■ TEXT PASSAGE
+++

# pastrami !



## Pigs On The Wing BBQ (Sep 7, 2005)

yum, just off the smoker. =P~


----------



## Finney (Sep 7, 2005)

Okay...  Now that looks damn good.
Hows about sending a few slices of that down this way? [-o<


----------



## LarryWolfe (Sep 7, 2005)

That does look good Piggy!  Do you cure your own brisket or use the corned beef from the store?  Give us more detail.  Rub a piece on your monitor so we can taste!


----------



## Guest (Sep 7, 2005)

Now that's not with the grain...I'll be over for lunch!  :!:


----------



## Bill The Grill Guy (Sep 7, 2005)

Okay PIGS, thats it.  Either you share the recipe for that pastrami or ELSE!
Man that looks good.


----------



## Captain Morgan (Sep 7, 2005)

Anyone know how to get teeth marks off of a computer screen?


----------



## Pigs On The Wing BBQ (Sep 7, 2005)

Smoked Corned Beef (Wiviott)

To make a reasonable facsimile of pastrami first soak fresh corned beef in
water* for 36-48 hours to rid it of some of the salt. You then coarse grind,
in a 4/1 ratio, black pepper/coriander seed, add powdered garlic, onion
powder and ground ancho pepper, liberally coat corned beef with the mixture.

Smoke the corned beef as you would a brisket, though due to the corning
process it will only take about half or three quarters as long, and you will
be quite pleased with the results. I use full packer cut corned beef, point
and flat, with the fat cap still attached. If you use a small corned beef
flat without a fat cap make sure to smoke it under something fatty, like
pork shoulder or baste often.

Some wrap the smoked corned beef in foil while still hot and let it stew in
its own juices overnight, allowing it to reabsorb the juice and become
tender.  I find this step unnecessary using a full packer cut corned beef,
plus I prefer my pastrami sliceable.

I have been smoking corned beef for years and it is a favorite. The cracked
black pepper/coriander seed/rub/then smoke soaked corned beef recipe came
from Garry Howard and Dan Gill, who, I believe, adapted it from a recipe in
Rick Thead's Meat Smoking and Curing FAQ.

http://www.azstarnet.com/~thead/msfaq.html
http://www.velvitoil.com/Curing.HTML



*Do not skip soak step or the finished smoked corned beef will be so salty
as to be completely inedible. If you use a commercial, grocery store corned
beef, I suggest 48-72 soak.


----------



## Captain Morgan (Sep 7, 2005)

I thought Wiv steamed his at the end in a steamer of some sort, no?


----------



## Kloset BBQR (Sep 7, 2005)

Terrific pigs! Award winning!


----------



## Pigs On The Wing BBQ (Sep 7, 2005)

Captain Morgan said:
			
		

> I thought Wiv steamed his at the end in a steamer of some sort, no?

+++

■ WHAT TO WORK ON
Extract the passage of the pastrami thread that begins with the words "Smoked Corned Beef (Wiviott)" and stops after the words "with the mixture.", copying it word for word.

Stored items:
+++

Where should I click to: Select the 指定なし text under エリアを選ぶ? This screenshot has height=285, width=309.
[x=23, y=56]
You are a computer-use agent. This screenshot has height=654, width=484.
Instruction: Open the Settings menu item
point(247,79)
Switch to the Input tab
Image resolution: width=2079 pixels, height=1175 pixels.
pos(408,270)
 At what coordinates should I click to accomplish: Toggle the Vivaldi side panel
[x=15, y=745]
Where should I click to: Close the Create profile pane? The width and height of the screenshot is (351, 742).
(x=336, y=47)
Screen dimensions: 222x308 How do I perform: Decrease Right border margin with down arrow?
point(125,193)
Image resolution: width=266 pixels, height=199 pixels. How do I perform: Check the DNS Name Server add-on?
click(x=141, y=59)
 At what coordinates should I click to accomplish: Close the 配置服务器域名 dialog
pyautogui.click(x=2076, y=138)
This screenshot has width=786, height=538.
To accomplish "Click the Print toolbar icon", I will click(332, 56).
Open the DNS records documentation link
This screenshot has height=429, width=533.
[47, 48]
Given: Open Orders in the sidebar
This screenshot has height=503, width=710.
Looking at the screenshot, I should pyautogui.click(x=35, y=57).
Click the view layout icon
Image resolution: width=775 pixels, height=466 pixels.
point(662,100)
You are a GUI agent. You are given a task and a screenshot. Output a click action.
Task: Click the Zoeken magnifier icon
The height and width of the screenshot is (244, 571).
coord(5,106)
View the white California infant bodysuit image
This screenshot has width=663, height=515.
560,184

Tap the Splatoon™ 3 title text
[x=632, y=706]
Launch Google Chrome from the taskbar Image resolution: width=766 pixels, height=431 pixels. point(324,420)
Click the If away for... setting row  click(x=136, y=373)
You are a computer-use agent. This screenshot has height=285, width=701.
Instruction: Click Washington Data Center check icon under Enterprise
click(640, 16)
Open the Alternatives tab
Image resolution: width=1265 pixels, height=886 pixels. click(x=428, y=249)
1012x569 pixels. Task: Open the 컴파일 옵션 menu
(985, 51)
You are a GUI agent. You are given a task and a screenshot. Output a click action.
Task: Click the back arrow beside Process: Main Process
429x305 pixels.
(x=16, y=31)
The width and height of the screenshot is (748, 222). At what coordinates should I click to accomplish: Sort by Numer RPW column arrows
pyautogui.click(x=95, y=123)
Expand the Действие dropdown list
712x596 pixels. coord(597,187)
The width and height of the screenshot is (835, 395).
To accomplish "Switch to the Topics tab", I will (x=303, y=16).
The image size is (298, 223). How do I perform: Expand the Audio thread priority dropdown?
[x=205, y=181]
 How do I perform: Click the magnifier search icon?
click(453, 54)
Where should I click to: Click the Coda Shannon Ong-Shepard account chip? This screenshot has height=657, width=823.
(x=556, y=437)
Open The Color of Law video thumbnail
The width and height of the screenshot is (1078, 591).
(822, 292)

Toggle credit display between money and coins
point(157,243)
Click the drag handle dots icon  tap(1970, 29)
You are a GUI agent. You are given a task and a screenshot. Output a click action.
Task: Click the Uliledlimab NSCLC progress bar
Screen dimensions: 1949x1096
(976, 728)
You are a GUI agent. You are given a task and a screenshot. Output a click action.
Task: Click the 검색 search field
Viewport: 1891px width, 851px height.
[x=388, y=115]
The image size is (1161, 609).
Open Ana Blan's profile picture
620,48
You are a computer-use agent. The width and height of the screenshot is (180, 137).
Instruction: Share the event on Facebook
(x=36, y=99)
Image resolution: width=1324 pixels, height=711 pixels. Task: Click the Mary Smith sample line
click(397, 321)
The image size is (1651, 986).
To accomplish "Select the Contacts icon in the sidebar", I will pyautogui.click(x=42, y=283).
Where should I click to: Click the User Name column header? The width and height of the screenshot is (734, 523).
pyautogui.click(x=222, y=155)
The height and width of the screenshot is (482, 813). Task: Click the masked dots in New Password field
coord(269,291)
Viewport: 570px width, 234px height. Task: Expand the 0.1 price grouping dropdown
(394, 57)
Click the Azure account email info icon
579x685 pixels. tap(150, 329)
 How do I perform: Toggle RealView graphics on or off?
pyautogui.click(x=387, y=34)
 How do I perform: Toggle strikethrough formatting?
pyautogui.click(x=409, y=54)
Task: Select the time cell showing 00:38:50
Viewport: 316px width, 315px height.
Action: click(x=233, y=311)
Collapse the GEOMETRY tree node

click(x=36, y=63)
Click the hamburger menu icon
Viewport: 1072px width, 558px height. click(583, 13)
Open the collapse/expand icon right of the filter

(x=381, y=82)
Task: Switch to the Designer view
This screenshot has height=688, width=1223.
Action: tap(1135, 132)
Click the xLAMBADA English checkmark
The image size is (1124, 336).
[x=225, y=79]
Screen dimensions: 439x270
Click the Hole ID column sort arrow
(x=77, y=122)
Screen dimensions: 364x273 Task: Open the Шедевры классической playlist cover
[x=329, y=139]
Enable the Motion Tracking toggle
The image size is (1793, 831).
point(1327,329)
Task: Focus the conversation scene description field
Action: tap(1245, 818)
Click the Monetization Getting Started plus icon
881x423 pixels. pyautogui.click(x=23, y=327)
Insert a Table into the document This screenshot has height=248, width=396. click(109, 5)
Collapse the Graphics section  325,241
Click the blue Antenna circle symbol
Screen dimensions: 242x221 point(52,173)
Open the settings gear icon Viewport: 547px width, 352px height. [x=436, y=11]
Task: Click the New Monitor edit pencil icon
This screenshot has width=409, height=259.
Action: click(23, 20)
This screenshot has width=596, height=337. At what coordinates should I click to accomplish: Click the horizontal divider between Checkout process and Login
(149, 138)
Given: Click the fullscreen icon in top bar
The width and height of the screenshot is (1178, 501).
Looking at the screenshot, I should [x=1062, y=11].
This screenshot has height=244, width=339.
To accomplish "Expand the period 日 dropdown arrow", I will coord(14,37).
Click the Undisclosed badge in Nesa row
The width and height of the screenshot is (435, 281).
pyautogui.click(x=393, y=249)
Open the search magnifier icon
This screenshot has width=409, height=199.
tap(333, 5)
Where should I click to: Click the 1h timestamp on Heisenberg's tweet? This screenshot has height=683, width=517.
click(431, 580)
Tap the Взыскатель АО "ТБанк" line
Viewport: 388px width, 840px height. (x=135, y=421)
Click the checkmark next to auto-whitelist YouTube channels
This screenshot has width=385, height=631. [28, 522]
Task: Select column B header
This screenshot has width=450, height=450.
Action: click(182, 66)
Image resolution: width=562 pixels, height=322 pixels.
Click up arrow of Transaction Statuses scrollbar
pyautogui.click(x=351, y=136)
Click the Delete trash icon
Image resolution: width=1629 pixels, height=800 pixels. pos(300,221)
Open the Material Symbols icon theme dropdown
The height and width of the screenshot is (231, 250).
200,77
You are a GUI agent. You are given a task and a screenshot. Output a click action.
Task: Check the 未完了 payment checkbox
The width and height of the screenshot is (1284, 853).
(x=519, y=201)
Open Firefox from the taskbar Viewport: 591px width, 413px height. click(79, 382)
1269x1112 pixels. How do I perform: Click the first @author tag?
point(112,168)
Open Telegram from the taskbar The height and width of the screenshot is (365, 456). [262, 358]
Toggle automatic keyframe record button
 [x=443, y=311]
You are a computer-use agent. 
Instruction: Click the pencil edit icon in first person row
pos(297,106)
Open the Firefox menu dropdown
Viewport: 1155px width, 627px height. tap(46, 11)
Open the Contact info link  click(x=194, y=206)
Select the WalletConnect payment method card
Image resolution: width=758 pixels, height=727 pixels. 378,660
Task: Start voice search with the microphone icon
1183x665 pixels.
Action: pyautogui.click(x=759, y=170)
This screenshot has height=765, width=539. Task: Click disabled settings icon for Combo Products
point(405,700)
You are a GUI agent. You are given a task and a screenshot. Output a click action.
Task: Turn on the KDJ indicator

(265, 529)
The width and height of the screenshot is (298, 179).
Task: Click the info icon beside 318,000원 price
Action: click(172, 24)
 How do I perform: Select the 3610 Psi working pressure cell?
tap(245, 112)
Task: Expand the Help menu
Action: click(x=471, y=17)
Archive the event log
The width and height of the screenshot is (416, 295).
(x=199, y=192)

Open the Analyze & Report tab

+++

■ WRITTEN RESPONSE
Smoked Corned Beef (Wiviott)

To make a reasonable facsimile of pastrami first soak fresh corned beef in
water* for 36-48 hours to rid it of some of the salt. You then coarse grind,
in a 4/1 ratio, black pepper/coriander seed, add powdered garlic, onion
powder and ground ancho pepper, liberally coat corned beef with the mixture.